** Record extracts follows **

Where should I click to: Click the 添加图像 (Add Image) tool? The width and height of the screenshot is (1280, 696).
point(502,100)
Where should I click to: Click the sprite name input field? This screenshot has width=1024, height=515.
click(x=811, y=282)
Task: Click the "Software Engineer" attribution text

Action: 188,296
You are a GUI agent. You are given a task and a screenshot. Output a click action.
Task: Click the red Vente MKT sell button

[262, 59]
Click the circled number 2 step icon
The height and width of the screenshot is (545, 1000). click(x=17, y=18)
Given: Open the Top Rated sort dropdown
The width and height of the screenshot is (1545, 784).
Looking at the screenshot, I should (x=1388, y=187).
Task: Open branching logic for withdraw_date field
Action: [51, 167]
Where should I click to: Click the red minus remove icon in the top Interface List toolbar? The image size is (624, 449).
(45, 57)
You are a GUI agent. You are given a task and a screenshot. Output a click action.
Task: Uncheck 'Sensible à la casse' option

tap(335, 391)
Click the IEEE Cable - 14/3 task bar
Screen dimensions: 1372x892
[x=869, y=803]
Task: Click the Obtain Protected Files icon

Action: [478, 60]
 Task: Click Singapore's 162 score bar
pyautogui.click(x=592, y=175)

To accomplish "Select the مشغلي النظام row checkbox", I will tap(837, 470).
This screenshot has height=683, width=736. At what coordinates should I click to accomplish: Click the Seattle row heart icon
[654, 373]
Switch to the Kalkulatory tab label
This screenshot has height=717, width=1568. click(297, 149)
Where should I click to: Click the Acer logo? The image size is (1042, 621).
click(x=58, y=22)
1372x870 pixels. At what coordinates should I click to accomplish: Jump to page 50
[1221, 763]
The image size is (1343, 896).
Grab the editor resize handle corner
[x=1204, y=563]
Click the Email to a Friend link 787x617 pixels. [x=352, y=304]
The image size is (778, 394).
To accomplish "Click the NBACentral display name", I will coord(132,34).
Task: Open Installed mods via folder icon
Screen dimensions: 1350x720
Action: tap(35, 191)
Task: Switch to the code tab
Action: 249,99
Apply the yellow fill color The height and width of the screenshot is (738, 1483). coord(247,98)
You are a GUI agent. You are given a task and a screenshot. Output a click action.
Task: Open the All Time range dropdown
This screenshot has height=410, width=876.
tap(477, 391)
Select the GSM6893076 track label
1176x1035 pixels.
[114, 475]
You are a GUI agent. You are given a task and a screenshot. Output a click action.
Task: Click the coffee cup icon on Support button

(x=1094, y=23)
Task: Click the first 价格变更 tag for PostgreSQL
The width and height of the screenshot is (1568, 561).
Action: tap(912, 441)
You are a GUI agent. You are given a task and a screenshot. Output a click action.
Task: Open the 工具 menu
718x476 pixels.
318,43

** End of Record extracts **

Work to be completed — The full set of records should be duplicated exactly.

The answer —
Where should I click to: Click the 添加图像 (Add Image) tool? The width and height of the screenshot is (1280, 696).
point(502,100)
Where should I click to: Click the sprite name input field? This screenshot has width=1024, height=515.
click(x=811, y=282)
Task: Click the "Software Engineer" attribution text

Action: 188,296
You are a GUI agent. You are given a task and a screenshot. Output a click action.
Task: Click the red Vente MKT sell button

[262, 59]
Click the circled number 2 step icon
The height and width of the screenshot is (545, 1000). click(x=17, y=18)
Given: Open the Top Rated sort dropdown
The width and height of the screenshot is (1545, 784).
Looking at the screenshot, I should (x=1388, y=187).
Task: Open branching logic for withdraw_date field
Action: [51, 167]
Where should I click to: Click the red minus remove icon in the top Interface List toolbar? The image size is (624, 449).
(45, 57)
You are a GUI agent. You are given a task and a screenshot. Output a click action.
Task: Uncheck 'Sensible à la casse' option

tap(335, 391)
Click the IEEE Cable - 14/3 task bar
Screen dimensions: 1372x892
[x=869, y=803]
Task: Click the Obtain Protected Files icon

Action: [478, 60]
 Task: Click Singapore's 162 score bar
pyautogui.click(x=592, y=175)

To accomplish "Select the مشغلي النظام row checkbox", I will tap(837, 470).
This screenshot has height=683, width=736. At what coordinates should I click to accomplish: Click the Seattle row heart icon
[654, 373]
Switch to the Kalkulatory tab label
This screenshot has height=717, width=1568. click(297, 149)
Where should I click to: Click the Acer logo? The image size is (1042, 621).
click(x=58, y=22)
1372x870 pixels. At what coordinates should I click to accomplish: Jump to page 50
[1221, 763]
The image size is (1343, 896).
Grab the editor resize handle corner
[x=1204, y=563]
Click the Email to a Friend link 787x617 pixels. [x=352, y=304]
The image size is (778, 394).
To accomplish "Click the NBACentral display name", I will coord(132,34).
Task: Open Installed mods via folder icon
Screen dimensions: 1350x720
Action: tap(35, 191)
Task: Switch to the code tab
Action: 249,99
Apply the yellow fill color The height and width of the screenshot is (738, 1483). coord(247,98)
You are a GUI agent. You are given a task and a screenshot. Output a click action.
Task: Open the All Time range dropdown
This screenshot has height=410, width=876.
tap(477, 391)
Select the GSM6893076 track label
1176x1035 pixels.
[114, 475]
You are a GUI agent. You are given a task and a screenshot. Output a click action.
Task: Click the coffee cup icon on Support button

(x=1094, y=23)
Task: Click the first 价格变更 tag for PostgreSQL
The width and height of the screenshot is (1568, 561).
Action: tap(912, 441)
You are a GUI agent. You are given a task and a screenshot. Output a click action.
Task: Open the 工具 menu
718x476 pixels.
318,43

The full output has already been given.